### 課題
**A.** 田中相先生インタビューの記事によると、田中先生が第16回文化庁メディア芸術祭マンガ部門新人賞を受賞した作品は何ですか？
**B.** 田中相先生インタビューの記事を、最後の文に続けて書き進めてください。

### 抜粋
□ □ □ □ □ □ □

部活動に打ち込むということ、何かに一生懸命になるということ――「その娘、武蔵」田中相先生インタビュー:虚構新聞・社主UKのウソだと思って読んでみろ!第51回
前回に続いて、今回もインタビュー企画です。「千年万年りんごの子」でも紹介した、田中相先生にお会いしてきました!
ねとらぼ読者のみなさん、こんにちは。虚構新聞の社主UKです。
連載2周年を記念した先週の岩岡ヒサエ先生のインタビューに続き、実は今週も社主の大好きな漫画家さんへのインタビューなのです! ありがとうございます!
今回お話を聞かせていただいたのは、初連載「千年万年りんごの子」(以下、りんごの子/全3巻/講談社)で第16回文化庁メディア芸術祭マンガ部門新人賞を受賞、現在「ITAN」にて高校女子バレーボール部を描いた新作「その娘、武蔵」(〜2巻、以下続刊/講談社)を連載されている田中相(たなか・あい)先生。
岩岡ヒサエ先生の「星が原あおまんじゅうの森」(〜5巻/朝日新聞出版)を読んで涙したのと同じサイゼリヤで田中先生の「りんごの子」を読み、やっぱり同じく涙した社主にとって、このお二方から続けてお話を聞けるなんてこんなにうれしいことはありません! イエア!
「りんごの子」については、過去の連載でがっつり語ったのでそちらを読んでもらいつつ、今回は特に「その娘、武蔵」について、「そもそも何でバレーなの?」という質問から、作品に込められた先生の熱い、本当に熱いメッセージまでたくさんお話を聞いてきました。
まずは「その娘、武蔵」について、簡単なあらすじをご紹介。

□ □ □ □ □ □ □

### 記録データ
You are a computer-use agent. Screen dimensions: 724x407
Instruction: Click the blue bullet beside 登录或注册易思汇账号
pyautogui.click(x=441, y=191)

□ □ □ □ □ □ □

### 回答
**A.** 初連載の「千年万年りんごの子」です。

**B.**
<あらすじ>
184センチの体格と才能に恵まれ、中学女子バレーボール界ではトップに立った主人公・兼子武蔵。しかしその後は「部活なんて意味ないから」とバレーを引退、かつて体罰事件によってバレー部自体がなくなったと思われていた大仙高校へと進学します。しかし入学してみるとバレー部は部員わずか4人という状態でギリギリ存続しており、キャプテンの古賀律はなんとか武蔵を勧誘しようと試みます。入部を拒む武蔵に対し、古賀はある条件を提示して……。
さて、ここで少し古い記憶をたどってみてほしいのですが、みなさんは学生時代、本気で部活に取り組んできましたか?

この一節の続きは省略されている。